I Carabinieri di Riccione hanno tratto in arresto un 21enne originario del pesarese per resistenza a pubblico ufficiale, fuga a seguito di sinistro stradale e false dichiarazioni sull’identità. I militari, nelle prime ore della mattinata di domenica 15 marzo, erano impegnati nel controllo di un’autovettura in viale Abruzzi, quando hanno notato una Bmw Serie 1 procedere ad alta velocità nel senso contrario di marcia, tentando di superare altri veicoli. Nonostante l’intimazione dell’alt, il conducente effettuava una manovra repentina verso la corsia corretta, rischiando di colpire il Carabiniere che riusciva a scostarsi tempestivamente. Nel corso della sconsiderata manovra, il veicolo saliva sul marciapiede e urtava un’auto in sosta con tre persone a bordo ma, nonostante l’impatto proseguiva la marcia allontanandosi velocemente.
Le ricerche, condotte anche seguendo le tracce lasciate dagli pneumatici sull’asfalto, permettevano di individuare l’auto abbandonata lungo la SS16 Adriatica ormai impossibilitata a proseguire a causa dei danni riportati nello scontro. Nelle vicinanze, una seconda pattuglia intercettava due giovani che, alla vista dell’autoradio, tentavano di fuggire a piedi. Una volta bloccati, il 21enne risultato poi il conducente tentava un ultimo stratagemma per eludere le sue responsabilità: forniva le generalità del fratello maggiore tentando anche di disfarsi delle chiavi del veicolo durante il controllo.
Dagli accertamenti etilometrici emergeva un tasso alcolemico pari a oltre 2 g/l, valore significativamente superiore ai limiti di legge e pertanto gli veniva contestata anche la guida in stato di ebbrezza con l’aggravante di aver provocato un sinistro stradale.

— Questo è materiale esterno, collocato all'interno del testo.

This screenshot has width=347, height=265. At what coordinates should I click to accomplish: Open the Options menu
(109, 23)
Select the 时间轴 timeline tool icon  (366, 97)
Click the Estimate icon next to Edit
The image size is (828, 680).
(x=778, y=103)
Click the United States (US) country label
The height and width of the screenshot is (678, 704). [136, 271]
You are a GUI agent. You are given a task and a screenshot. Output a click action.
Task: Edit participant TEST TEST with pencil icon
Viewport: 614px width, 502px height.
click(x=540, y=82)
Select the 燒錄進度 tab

Dichiarato in arresto, il 21enne è stato trattenuto presso le camere di sicurezza in attesa del rito direttissimo tenutosi nella mattinata odierna davanti al Giudice del Tribunale di Rimini, il quale convalidava l’arresto disponendo per il giovane l’obbligo quotidiano di presentazione alla P.G. presso la sua residenza.